Count the lines in the listing below that contain the word "button". Reply with the number only.

Records for the task
* begin *

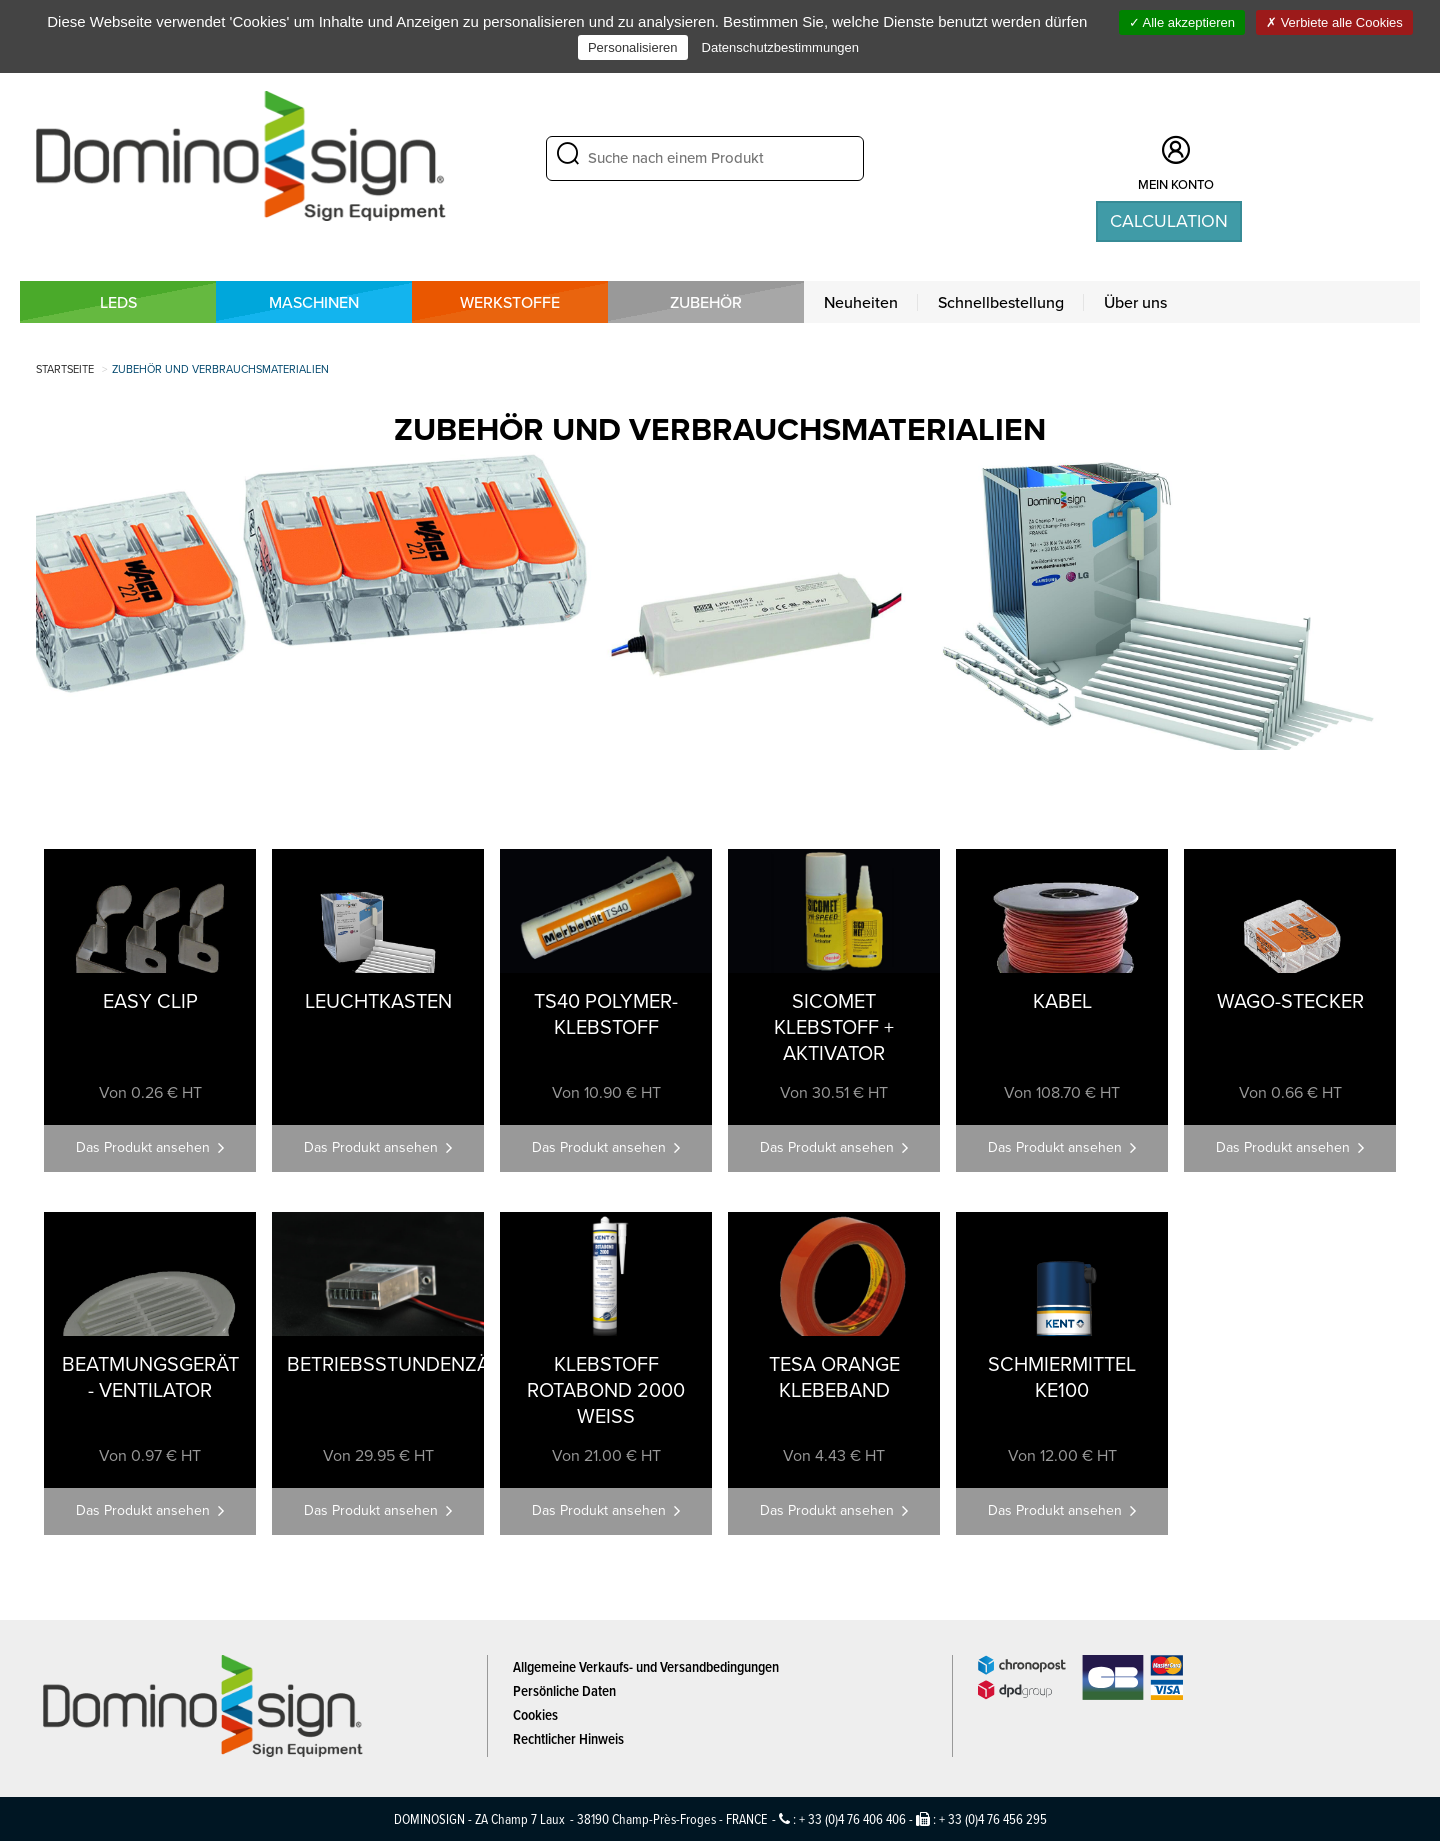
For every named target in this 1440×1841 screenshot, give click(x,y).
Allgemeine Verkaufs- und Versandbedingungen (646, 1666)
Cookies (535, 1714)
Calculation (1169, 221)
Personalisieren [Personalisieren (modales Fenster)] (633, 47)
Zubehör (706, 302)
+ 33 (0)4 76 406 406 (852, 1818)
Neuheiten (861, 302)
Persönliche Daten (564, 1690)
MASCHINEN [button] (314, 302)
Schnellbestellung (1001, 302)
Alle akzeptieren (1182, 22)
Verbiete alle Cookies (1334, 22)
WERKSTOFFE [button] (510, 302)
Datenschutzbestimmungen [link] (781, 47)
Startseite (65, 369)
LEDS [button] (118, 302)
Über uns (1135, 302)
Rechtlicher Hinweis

* end *
* begin *

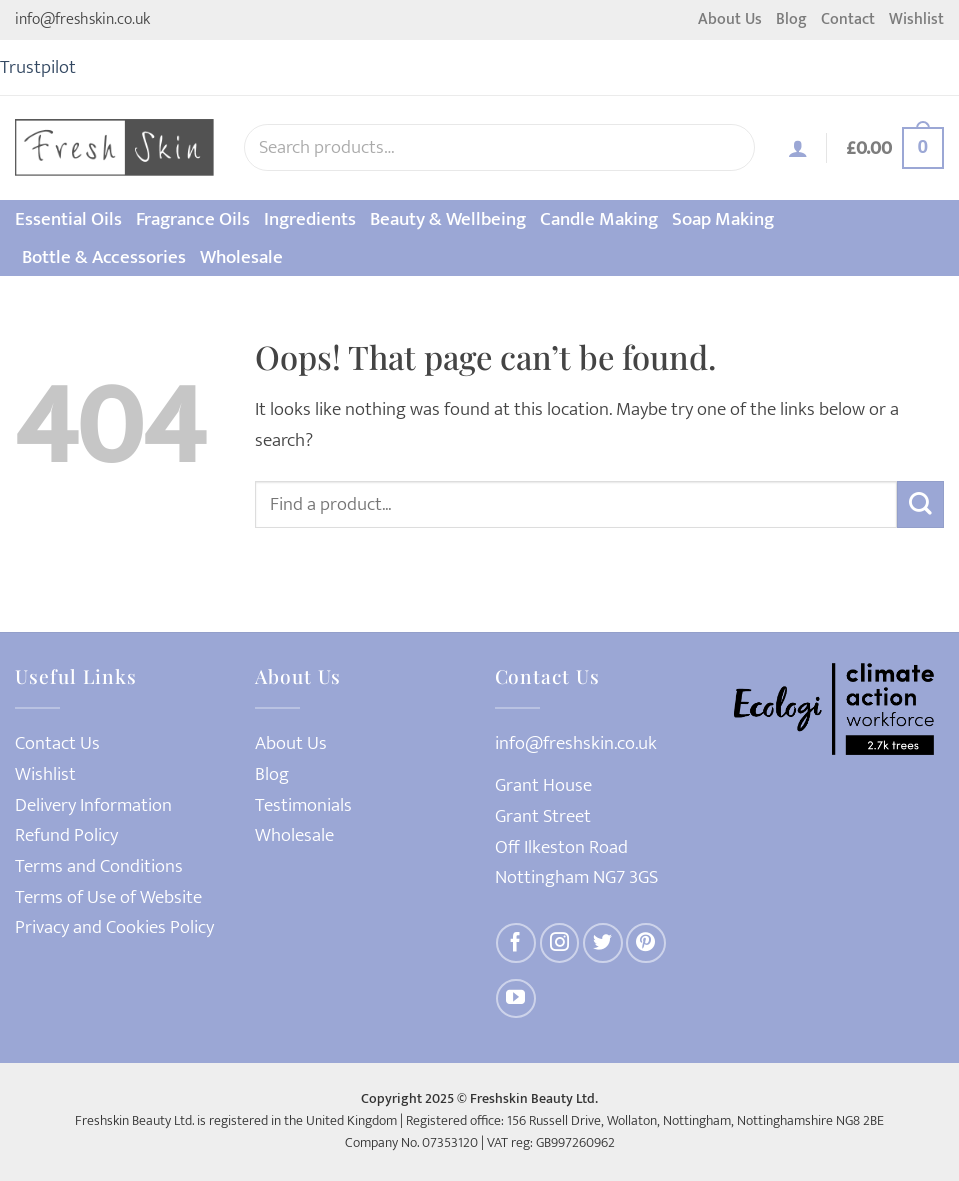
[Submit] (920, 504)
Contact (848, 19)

* end *

The response
3